2. «Free Cashflow» alarmierend
Eine wichtige Kennzahl ist der sogenannte «Free Cashflow». Er zeigt auf, welche Mittel einem Unternehmen frei zur Verfügung stehen. Seit 2007 – dem Amtsantritt von SBB-Chef Andreas Meyer – ist der Free Cashflow mit Ausnahme von zwei Jahren negativ bis stark negativ.
Kurz: die SBB verbrennen viel Geld. Allein im ersten Halbjahr 2016 waren es über ein halbe Milliarde Franken.
3. Schönfärberisches Sparprogramm
Mit dem unlängst angekündigten Programm «Railfit» wollen die SBB nun sparen. Verkauft werden der Öffentlichkeit Einsparungen von 1,2 Milliarden Franken bis 2020. Mit einem Stellenabbau «vorab in der Administration und der Verwaltung» sollen die Personalkosten um 470 Millionen Franken gesenkt werden.
Kurt Lanz sagt mit Blick auf die vergangenen Jahre: «Die Kosten der Verwaltung stiegen insgesamt überproportional im Vergleich zum Wirtschaftswachstum.

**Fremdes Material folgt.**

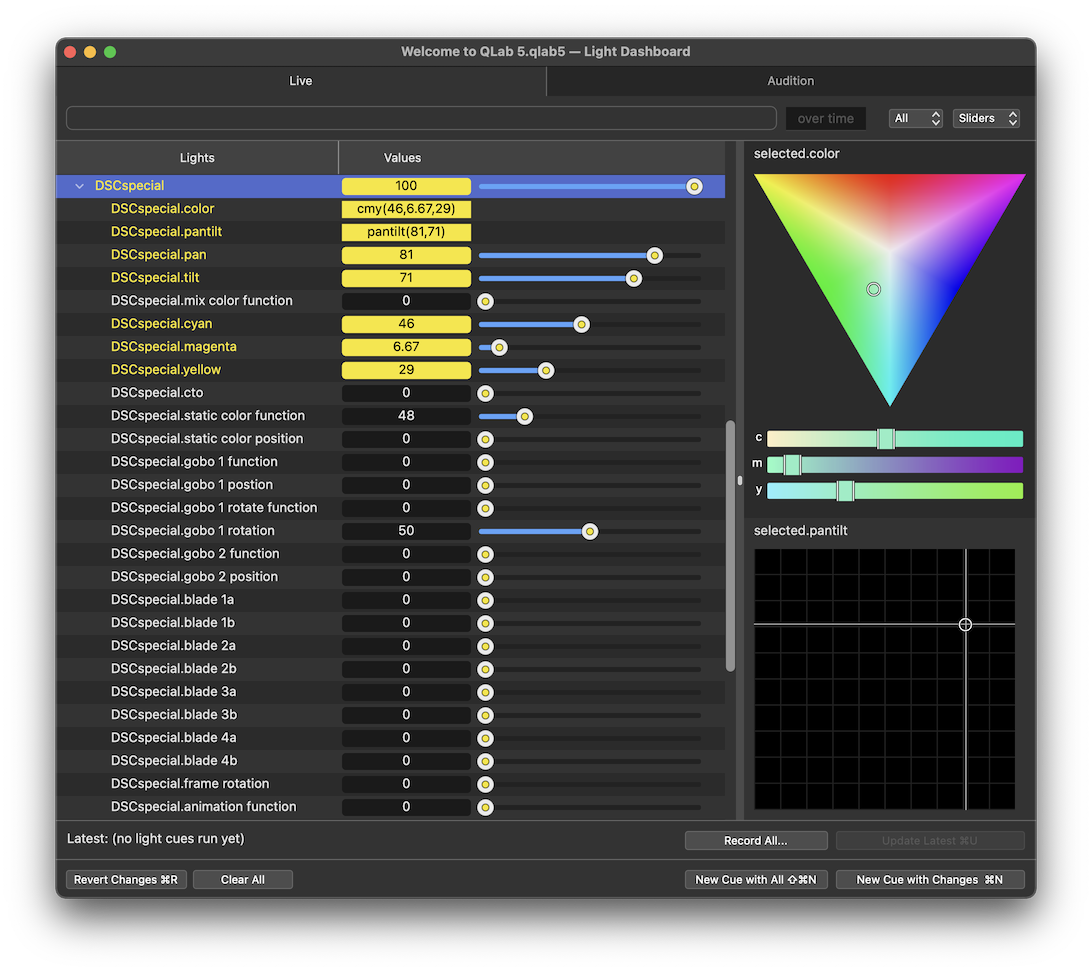The height and width of the screenshot is (972, 1092).
Task: Create New Cue with Changes
Action: point(930,880)
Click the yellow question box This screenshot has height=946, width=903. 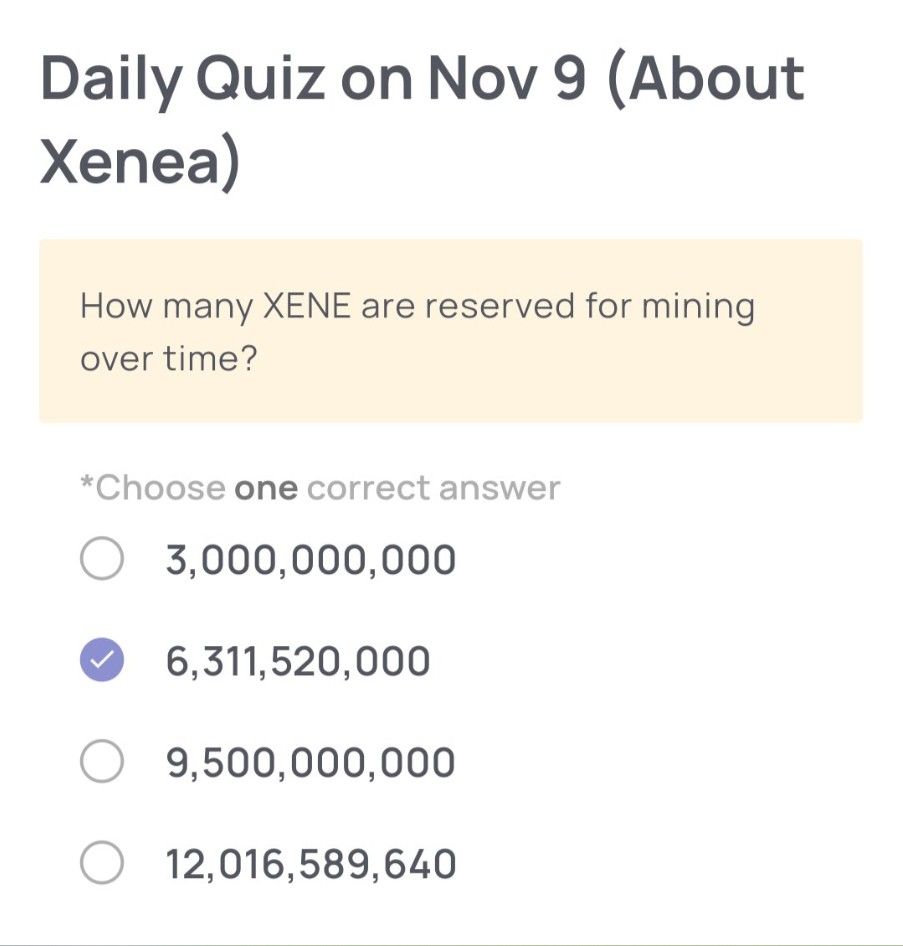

Auch der personelle Ausbau ist überproportional zum Wirtschaftswachstum gestiegen.»
Das heisst: Unter Andreas Meyer war genau diese Verwaltung zuvor massiv ausgebaut worden – seit 2006 um 315 Prozent oder um 3400 Mitarbeitende. Im Vergleich dazu stieg der gesamte Personalbestand der SBB in diesem Zeitraum um lediglich 16 Prozent.
Von den angekündigten Einsparungen von 1,2 Milliarden sollen 900 Millionen den operativen Aufwand reduzieren – wobei davon 535 Millionen den Aufwand bzw. den mit dem Angebotsausbau verbundenen Kostenzuwachs von Bund und Kantonen dämpfen sollen. Lediglich 365 Millionen wirken sich gemäss SBB direkt auf das Betriebsergebnis aus und helfen deshalb bei der Bewältigung des Schuldenproblems.
SBB-Chef: «Anstieg der Verschuldung bewusst in Kauf genommen»
Im einem Interview mit SRF gesteht SBB-CEO Andreas Meyer ein, dass die Verschuldung unter seiner Ägide deutlich zugenommen hat. Er wehrt sich aber dagegen, dass hier etwas in eine falsche Richtung drifte.
«In den letzten Jahren haben wir 17 Milliarden Franken investiert», sagt Andreas Meyer. Vorübergehende Überschreitungen der Schuldenobergrenze seien zulässig. «Wir haben einen Anstieg dieser Verschuldung ganz bewusst in Kauf genommen.» Man befinde sich «vorübergehend in einer stark investiven Phase», vor allem wegen Bestellungen neuen Rollmaterials.
Wann sich dieser «Investitionsberg» abflachen werde, will Andreas Meyer nicht präzise festlegen. Er könne sich aber vorstellen, «dass das schon nächstes Jahr der Fall sein wird». «Wieder etwas schlanker werden», lautet die Erklärung für Meyers Sparprogramm.
Als Grund für den zuvor erfolgten Ausbau in der SBB-Verwaltung nennt der Firmenchef unter anderem die Professionalisierung, die nötig gewesen sei. Neu würden zudem die Lehrlinge dort gebucht.
Angesprochen auf seinen Lohn argumentiert er: «Ich bin aus einer anderen Funktion gekommen, habe dort mehr verdient.» Um seinen Lohn gehe es aber nicht, sondern um das Lohngefüge, und dort will er klarstellen: «Wir gehen bei niemandem an die Löhne, wir haben andere Effizienzsteigerungs-Potenziale identifiziert.» Das gilt auch für seinen Betrag. Dieser liegt bei mehr als einer Million – und damit 45 Prozent über jenem seines Vorgängers.